Jan Ozer: Did you say 2024 and 2025?
Yueshi Shen: 2024, this is our projection right now. But on the other hand, so as I said, our AV1 release will be, for the head content will be a lot sooner, we are hoping 2022-2023 we are going to release AV1 for the head content. But for the head content, we will continue to stream dual-format, AV1, H.264. But for the tail content, we are hoping towards five years from now to AV1, whole eco, every five-year-old device supports AV1. Then, we will be switching to AV1 100%.
Jan Ozer: So you are primarily a live platform and when you say head content, you mean the primary content that gets the most views?
Yueshi Shen: That's right. So for example, esports contents and also head broadcasters.
Jan Ozer: Okay, so you've recently been considering switching to VP9, is that hardware, software, are you looking at both, what's the decision there?
Yueshi Shen: That's a very good question. For VP9, I mean, as I said, we are looking at compression gain, so for VP9 right now we are using FPGA. We have evaluate software, we haven't got data that the software can deliver the same compression gain. And our bar is x264 median at the reference, at least 25% less bit rate than x264 median, but we also have roadmap to a 35%, but this is our bar.
Jan Ozer: Okay, so you are saying that the VP9 that was generated with the FPGA encoder was same quality, 25% lower data rate?
Yueshi Shen: That's right. That's right, yeah.
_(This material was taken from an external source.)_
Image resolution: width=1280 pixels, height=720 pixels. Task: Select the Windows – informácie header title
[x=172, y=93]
Jan Ozer: Okay, and that's a live transmission?
Yueshi Shen: That's a live transmission, yeah.
Jan Ozer: So one of the fun conversations you and I had a few months back was talking about because you're such a big platform, integrating VBR encoding, as supposed to CBR encoding caused this massive wave, can you go into the decision you make about VBR versus CBR as a live platform?
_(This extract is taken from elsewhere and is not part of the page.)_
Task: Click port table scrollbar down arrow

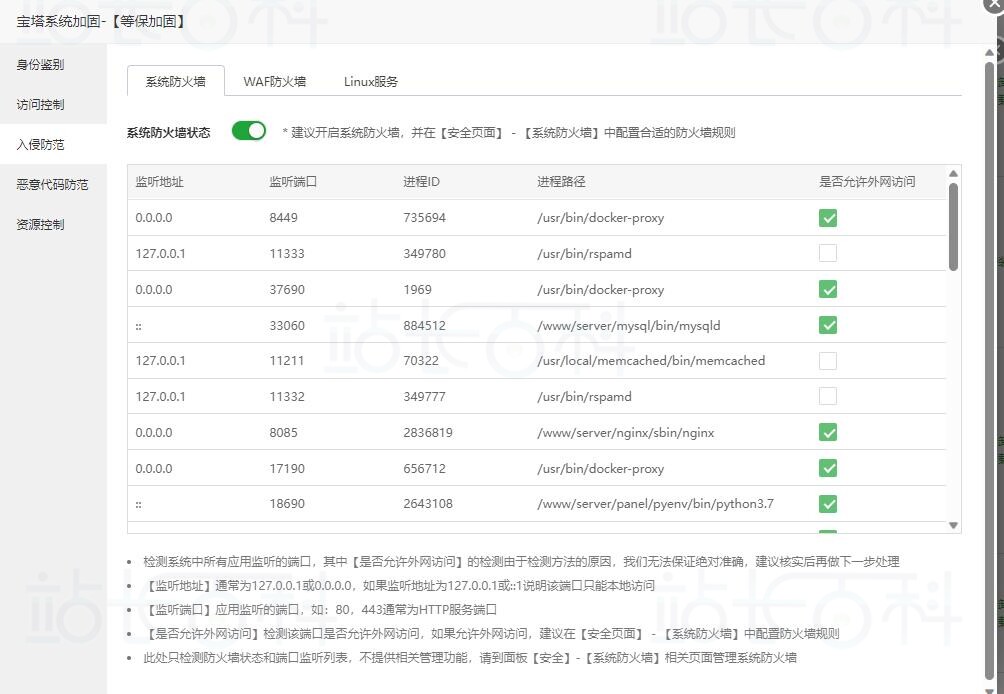Action: [953, 525]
Yueshi Shen: That's about right, yeah. So one thing maybe people don't know that Twitch actually maintain a private CDN, we have our own replication, our backbone, and edge servers. We signed a parent contract with ISPs. According to our operation, we don't like VBR, and this is pretty much to do if we book a pipe, basically a certain bandwidth to the ISPs if the video is VBR, it's very difficult for us to control the quality of service because our video-mapping system doesn't know how many viewers we can put into this pipe if the bitrate is changing. So this is very different from VOD; VOD is different people at the same time watching different content, but for live, it's different people, at the same time, watching the same content, so any VBR is actually going to confuse our video mapping system. We don't know how many users we shall put into a pipe.
Jan Ozer: And for the most part, I'm sure this is clear to most viewers, but your streaming, you're getting one stream in from a remote gamer, and then you're transcoding that into multiple streams, what's your typical ladder look like?
Yueshi Shen: Yeah, so at the moment, we are ingesting 1080p60 from our broadcast.
Jan Ozer: What bitrate?
Yueshi Shen: So it varies depending on the broadcaster's upload bandwidth. Typically between 6 and 8.5 Mbps. Then we will transcode into different bitrates, 720p60 at 3 Mbps, then 720p30 at 2 Mbps, then 480p, all the way down to 160p at about 200 kbps.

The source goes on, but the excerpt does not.